• **Written instruction**
Keep only the lines of the data below that contain the string "Open". Treat uppercase and lowercase as different.

§

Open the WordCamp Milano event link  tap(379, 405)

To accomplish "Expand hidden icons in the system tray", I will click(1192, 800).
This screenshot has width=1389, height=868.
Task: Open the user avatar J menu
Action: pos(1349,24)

§

• **The solution**
Open the WordCamp Milano event link  tap(379, 405)
Task: Open the user avatar J menu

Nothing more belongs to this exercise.